Sodium-glucose co-transporter-2 inhibitors versus dipeptidyl peptidase-4 inhibitors and the risk of heart failure: A nationwide cohort study of older adults with diabetes mellitus.

AIMS

To analyse the rate of heart failure hospitalization for older adults prescribed a sodium-glucose co-transporter-2 (SGLT2) inhibitor.

MATERIALS AND METHODS

The study cohort included adults aged 66 years and older diagnosed with diabetes mellitus in Ontario, Canada, between July 2015 and March 2019, who received either an SGLT2 inhibitor or a dipeptidyl peptidase-4 (DPP-4) inhibitor. The primary outcome was a composite of heart failure hospitalization and all-cause mortality. Secondary outcomes included diabetic ketoacidosis and hypoglycaemia.

RESULTS

A total of 29 916 adults prescribed an SGLT2 inhibitor were compared with 29 916 adults prescribed a DPP-4 inhibitor. The mean age was 72 years, 60% were men, the baseline glycated haemoglobin concentration was 8.2% and the baseline creatinine was 89 μmol/L. The incidence rate of the primary outcome was 19/1000 person-years for adults prescribed an SGLT2 inhibitor compared to 38/1000 person-years in those prescribed a DPP-4 inhibitor. This resulted in a hazard ratio (HR) of 0.49 (95% confidence interval [CI] 0.45, 0.54) and a rate difference (RD) of 19 fewer events per 1000 person-years (RD -19 [95% CI -22, -17]).
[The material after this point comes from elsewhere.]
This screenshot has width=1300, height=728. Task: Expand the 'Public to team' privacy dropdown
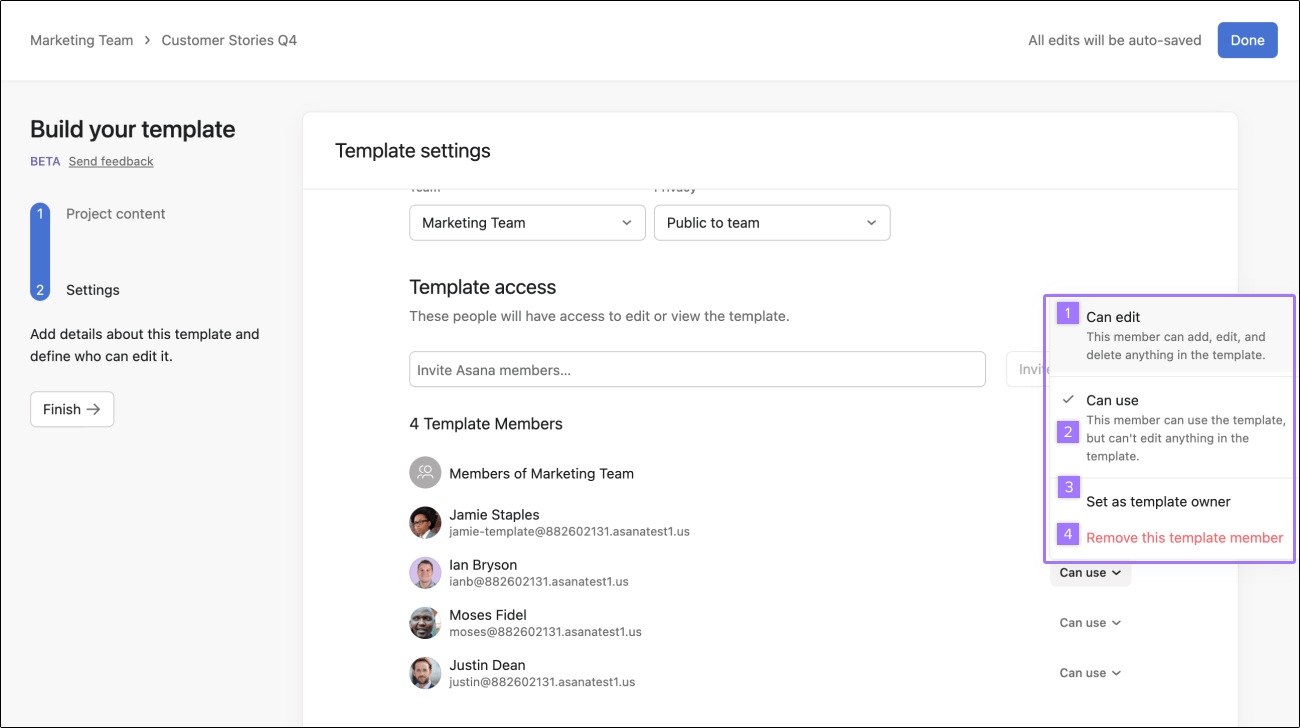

Patients prescribed an SGLT2 inhibitor also had a lower rate of hypoglycaemia (HR 0.61 [95% CI 0.46, 0.81); RD -1.6 [95% CI -2.4, -0.8]), but a higher rate of diabetic ketoacidosis (HR 1.84 [95% CI 1.26, 2.70]; RD 1.0 [95% CI 0.4, 1.6]).

CONCLUSIONS

Older adults prescribed an SGLT2 inhibitor had a lower rate of heart failure hospitalization or death, and a lower rate of hypoglycaemia, but an increased rate of diabetic ketoacidosis compared to older adults prescribed a DPP-4 inhibitor.